Joe Abley jabley at isc.org
Tue Feb 11 14:38:13 UTC 2003



On Tuesday, Feb 11, 2003, at 07:50 Canada/Eastern, Robert E. Seastrom 
wrote:

> Charles Sprickman <spork at inch.com> writes:
>
>> On Mon, 10 Feb 2003, Paul Vixie wrote:
>>
>>> Deal Enables ISC to Mirror DNS Root Server in Additional U.S. 
>>> Locations
>>
>> Let's hope Telehouse put them on the "good" generator.  "N+1" is no 
>> fun if
>> the "+1" can't be routed to the 5th floor when "N" chokes up.
>
> All is well if the router that announces the network is plugged into
> the same circuit (or if the announcement comes from a BGP speaker on
> the box itself).  No big deal to lose a single root anyway, but this
> scenario would keep F "working as advertised", so to speak.

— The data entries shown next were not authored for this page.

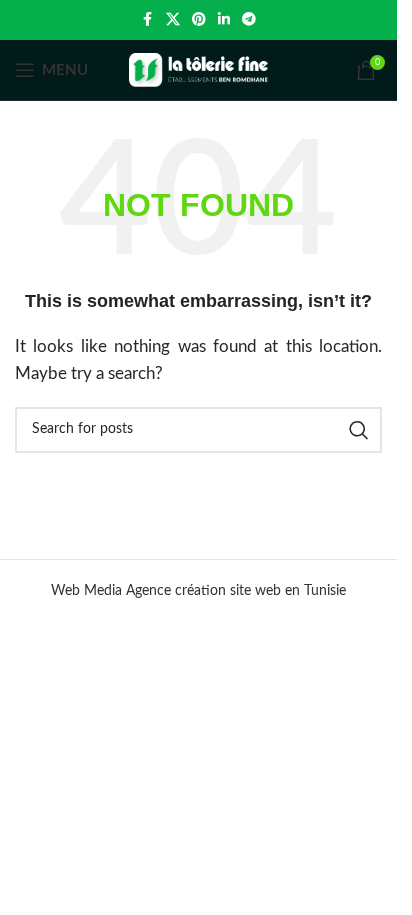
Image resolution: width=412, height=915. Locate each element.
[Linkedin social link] (224, 20)
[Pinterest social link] (199, 20)
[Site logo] (199, 69)
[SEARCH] (359, 430)
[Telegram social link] (249, 20)
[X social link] (173, 20)
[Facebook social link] (148, 20)
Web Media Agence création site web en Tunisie (198, 591)
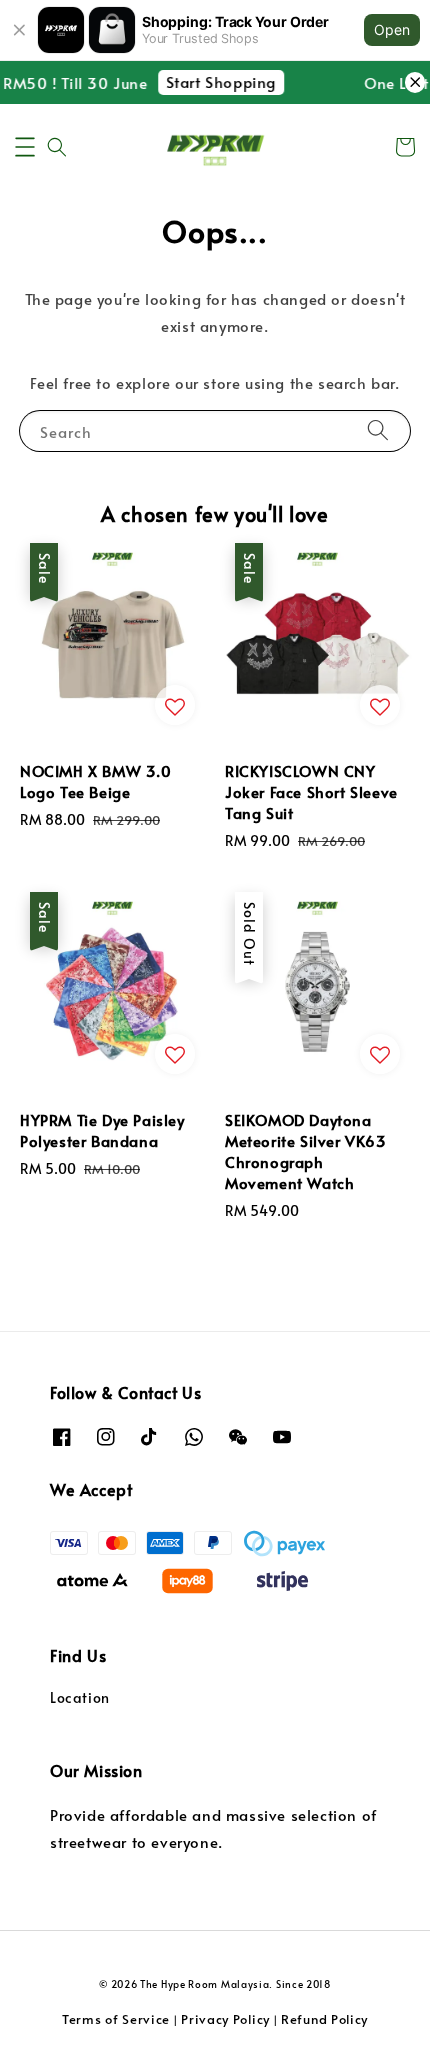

[Apologies to Suzanne for pre-empting her discussion about this.]

Each F-root node is carefully designed so that most failures which 
could stop a nameserver answering queries are reflected in the network, 
both within the F-root node, and within the F-root's service area. If a 
nameserver within a node is not available, the node will not send it 
queries; if all nameservers within a node are not available, the node 
will stop advertising 192.5.5.0/24 to its local community of peers, who 
will stop sending queries to the node.

The potential for global instability in (and corresponding dampening 
of) 192.5.5.0/24 due to some oscillatory error condition in a 
particular node is limited by the fact that each non-Palo Alto node 
advertises 192.5.5.0/24 to peers only, and precautions are taken to 
limit the propagation of that prefix through peer networks. Only the 
Palo Alto node advertises 192.5.5.0/24 for global transit.

If a local F-root node withdraws service, resolvers within its 
catchment area will see the BGP path to the global F-root node in Palo 
Alto exposed and selected. The change in relative RTTs will then cause 
resolvers (BIND-like resolvers, anyway) to reorder their ranking of how 
close the 13 root servers are, and referrals to the root from the 
catchment of the dead node will tend towards the new closest server, 
which may or may not be F.

Hence, a failure of a restricted-anycast node restores the usual 
availability of root servers -- it effectively just removes the local 
optimisation that the anycast node was providing.